Some kind of kernel panic

Hello everyone,

I got the following kernel panic, when trying to boot:

I had to force the restart, but everything works. Does anyone is able to retrieve any information out of it? I have no knowledge about it.

From what I could find:
Ooops: general protection fault, probably for non-canonical address, could be related to RAM problems, so I’ll have to test my RAM.

I am able to boot normally again now, and everything works as always. How do you handle these situations? Just ignore if it happens once? Try to debug?

Sorry, there was sun and I was not home and couldn’t move (I was in a coffee shop).

My main question is:
How seriously should I take these?

I already had some before on other machines (when I was on Debian, mainly when booting from deep sleep and unencrypting).

This one happened after unencrypting the drive during my first boot.

What is visible shows the problem in btrfs driver. It could be permanent on-disk corruption, it could be run-time problem that went away after restart. It makes sense to boot any live medium with as recent as possible btrfsprogs and run btrfs check on this filesystem. And run memory test as well (not once, leave it running over night).

How do I do this? Is it possible to run it from a burned Leap/Tw/Aeon-USB?

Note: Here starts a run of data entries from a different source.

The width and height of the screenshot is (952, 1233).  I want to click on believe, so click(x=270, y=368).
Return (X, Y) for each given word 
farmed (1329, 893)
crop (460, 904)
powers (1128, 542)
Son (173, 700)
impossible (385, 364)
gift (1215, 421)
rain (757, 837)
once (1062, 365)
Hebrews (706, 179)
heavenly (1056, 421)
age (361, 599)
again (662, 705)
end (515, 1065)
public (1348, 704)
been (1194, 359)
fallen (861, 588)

For the memory test, I suppose running the latest Leap/Tumbleweed ISO from a USB and running a memtest from GRUB is the way to go?

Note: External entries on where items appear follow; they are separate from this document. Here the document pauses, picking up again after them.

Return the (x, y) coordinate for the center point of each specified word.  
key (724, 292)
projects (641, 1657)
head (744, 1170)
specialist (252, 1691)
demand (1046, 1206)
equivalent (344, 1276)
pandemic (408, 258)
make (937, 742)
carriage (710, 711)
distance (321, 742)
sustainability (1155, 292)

Thank you, I will do that tomorrow then. Sadly I cannot do this today, since it is my only work laptop right now, and I still have to work tomorrow. I just made a backup, so I still am somewhat protected, if anything goes wrong…

Leap is too old, Tumbleweed should be fine, Aeon is just a Tumbleweed under the hood.

Many thanks! I know, I just wanted to make sure not to take the wrong one!

may i ask if you’re dual booting windows? similar thing happened to me when a windows update enabled fastboot in secret and disabling it in the windows terminal fixed it

Hello,no, I do not dual boot on this machine.

Hello, no, I do not dual boot on this machine.

Check BIOS settings for iGPU memory (RAM buffer) - set it to some constant value (1 - 2 GiB is OK). By default ‘RAM buffer’ = ‘dedicated RAM to iGPU’ is set to ‘auto’, that means dynamically allocate & change VRAM volume in RAM. This can cause surprises for Linux kernel.

Also try to reconnect (reset) memory modules if possible.